对于创始人经常面临的员工要求公司不与某个国家做生意的压力,Horowitz 的回应是:"你是国务院吗?你比国务院更懂?这太荒唐了。"他指出这是一个危险的滑坡。David Ulevitch 补充说,这些问题确实复杂,而一些公司基于"氛围"的简化道德判断——他称之为"一角钱道德(dime store morality)"或"氛围式地缘政治(vibe geopolitics)"——完全不足以应对现实世界的复杂性。

将美国活力主义输出到盟友

a16z 的美国活力主义实践虽然以"美国"命名,但其范围覆盖美国及其盟友。Horowitz 经常在全球各地旅行,各国领导人对他说:"我们想要创业文化,我们想要美国活力主义。"

Horowitz 坦率地表示这个问题还没有完整的答案,但强调了美国的独特优势——"美国确实给每个人机会,而企业家可以真正依靠这一点。"如果你要拿整个人生来赌一个想法并去建设它,你必须确信政府不会在任何时候任意夺走你的成果。拥有这种确定性的国家非常少。瑞典和以色列在科技创新创业方面是少数例外,但在全球范围内相当罕见。

但这并不意味着美国及其盟国之间没有互补空间。他以三个国家为例:

权力是产品特性,而非文化

Bari Weiss 的深度报道将 a16z 描述为一个"利用资本和网络塑造市场与影响力的权力掮客(power broker)"。Horowitz 对此进行了独特的阐释。

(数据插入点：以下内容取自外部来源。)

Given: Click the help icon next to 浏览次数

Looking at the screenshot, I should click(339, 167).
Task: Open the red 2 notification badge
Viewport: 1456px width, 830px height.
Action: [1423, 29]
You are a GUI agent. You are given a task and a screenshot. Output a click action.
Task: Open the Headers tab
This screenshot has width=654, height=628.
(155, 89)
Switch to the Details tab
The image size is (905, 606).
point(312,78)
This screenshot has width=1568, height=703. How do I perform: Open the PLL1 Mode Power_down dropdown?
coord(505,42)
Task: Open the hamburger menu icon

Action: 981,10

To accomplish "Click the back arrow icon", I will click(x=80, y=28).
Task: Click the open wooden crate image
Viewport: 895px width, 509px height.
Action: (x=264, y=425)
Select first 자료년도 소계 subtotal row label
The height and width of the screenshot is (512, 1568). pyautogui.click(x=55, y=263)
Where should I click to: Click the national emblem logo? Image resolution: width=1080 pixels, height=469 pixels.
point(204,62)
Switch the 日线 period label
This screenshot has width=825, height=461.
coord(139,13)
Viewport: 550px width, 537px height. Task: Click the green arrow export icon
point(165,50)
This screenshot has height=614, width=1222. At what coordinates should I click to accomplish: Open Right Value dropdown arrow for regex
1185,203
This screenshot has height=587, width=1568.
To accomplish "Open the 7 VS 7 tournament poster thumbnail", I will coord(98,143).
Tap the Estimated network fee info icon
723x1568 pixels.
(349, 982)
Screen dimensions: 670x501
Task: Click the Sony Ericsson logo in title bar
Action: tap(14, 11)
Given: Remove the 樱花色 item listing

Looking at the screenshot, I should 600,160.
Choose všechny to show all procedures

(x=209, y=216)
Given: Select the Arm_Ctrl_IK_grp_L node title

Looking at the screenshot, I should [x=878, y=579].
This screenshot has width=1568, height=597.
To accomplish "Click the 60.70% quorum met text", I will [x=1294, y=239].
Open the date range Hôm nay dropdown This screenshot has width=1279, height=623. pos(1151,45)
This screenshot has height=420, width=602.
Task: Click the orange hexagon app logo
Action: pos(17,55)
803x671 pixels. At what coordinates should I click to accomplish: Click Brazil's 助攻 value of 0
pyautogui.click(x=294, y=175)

他认为,作为企业家,最缺乏的恰恰是权力。你可能做出了伟大的发明,开发了卓越的技术,但没有能力打通任何人的电话,也没有能力获得与正确的人会面的机会——无论是国会议员来帮助调整监管,还是某位 CEO 来购买你的产品。因此,"权力某种程度上是我们产品的特性(feature of our offering)"。

但这与 a16z 想要拥有和投射的内部文化完全不同。a16z 文化的首要原则是"一流的事业,且只能以一流的方完成(first class business and only in a first class way)"。具体到对待企业家,这意味着对他们所做之事保持最高尊重——不是在每件事上都做最好的朋友,但会准时赴约、及时回复、保持诚实,做好所有细节来确保双方关系中不存在"我们是强者而你是弱者"的姿态。因为一旦出现那种姿态,a16z 处于顶峰的日子就会很短暂。

风险投资的结构性变局:两极分化

在谈到 150 亿美元融资对整个风投行业的信号意义时,Horowitz 回溯了行业的演化逻辑。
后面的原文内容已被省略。